### Task list
[A] In the article on the Water Street reconstruction, which months will the construction period run from and to?
[B] From the article on the Water Street reconstruction, print the passage that begins at the words "Since the Water" and stops after the words "beginning in April.".
[C] Name the three city groups that held the informational meeting described in the article on the Water Street reconstruction.

### Text passage
#####
HALLOWELL — Three city groups held an informational meeting to update residents and talk about plans to help downtown businesses during next year’s Water Street reconstruction project.

The Down with the Crown Committee — named for the crown in the road that will be removed during construction — the Hallowell Board of Trade and the Hallowell Arts and Cultural Committee want to make sure every business in Hallowell survives the six-month construction period from next April to October.

Nearly 20 people, including members of the City Council and the Planning Board, attended the meeting and discussed ways to help minimize the effect the reconstruction project has on downtown businesses. The Maine Department of Transportation plans to update residents on the nearly $5 million project’s timeline during a meeting Wednesday.

Since the Water Street project was announced, downtown business owners have expressed concern about what the disruption and potential loss of vehicle traffic would mean for their businesses. Several business owners even said that their businesses might not survive the reconstruction project.

The Hallowell Board of Trade, an organization made up of business owners and residents, has been thinking for years about ways to keep people coming to Hallowell during the road work. The DOT plans to rebuild an approximately 2,000-square-foot stretch of the busy corridor beginning in April.

“We’ve had two sessions where we’ve been gathering ideas,” said Deb Fahy, one of the group’s leaders.

One of the big ideas is an opening ceremony party before the reconstruction begins. Chris Vallee, a part-owner of the Quarry Tap Room and the Board of Trade president, said he’d like to have all living former Hallowell mayors be honored at the opening event.
#####
### Data segment
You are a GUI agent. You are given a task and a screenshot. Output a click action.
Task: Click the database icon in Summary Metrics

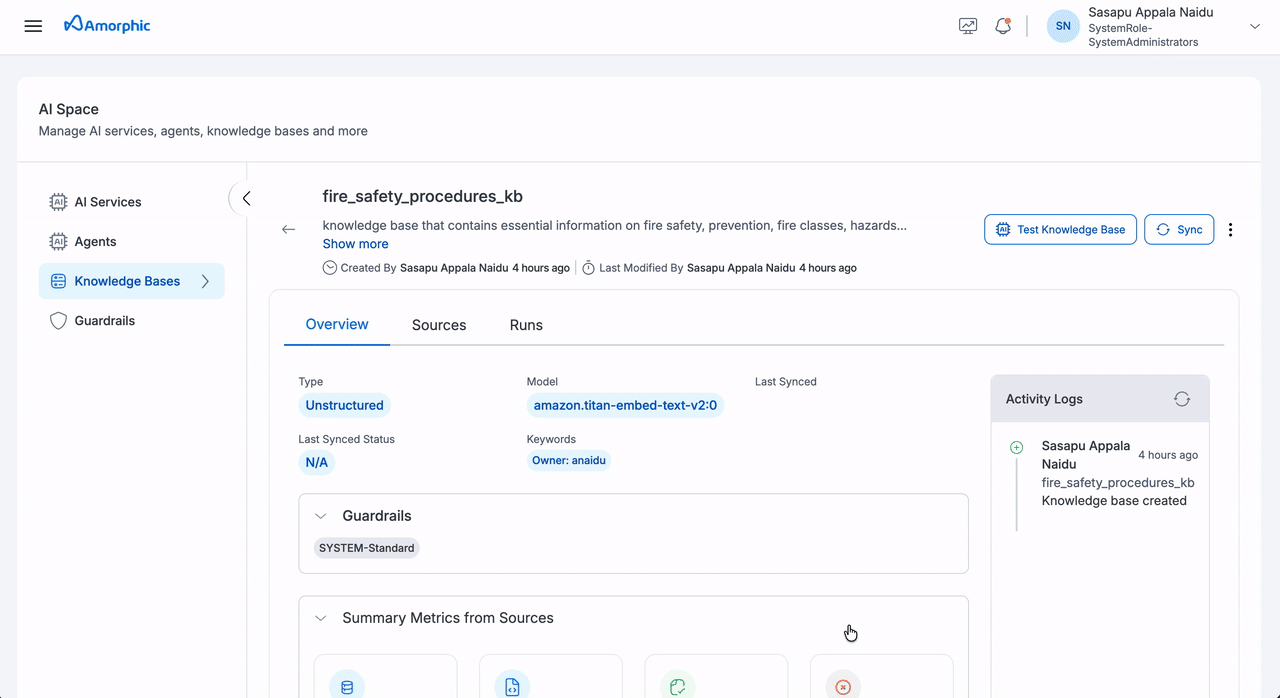pos(346,686)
#####
### Answers
[A] It runs six months, from next April to October.

[B]
Since the Water Street project was announced, downtown business owners have expressed concern about what the disruption and potential loss of vehicle traffic would mean for their businesses. Several business owners even said that their businesses might not survive the reconstruction project.

The Hallowell Board of Trade, an organization made up of business owners and residents, has been thinking for years about ways to keep people coming to Hallowell during the road work. The DOT plans to rebuild an approximately 2,000-square-foot stretch of the busy corridor beginning in April.

[C]
- The Down with the Crown Committee
- The Hallowell Board of Trade
- The Hallowell Arts and Cultural Committee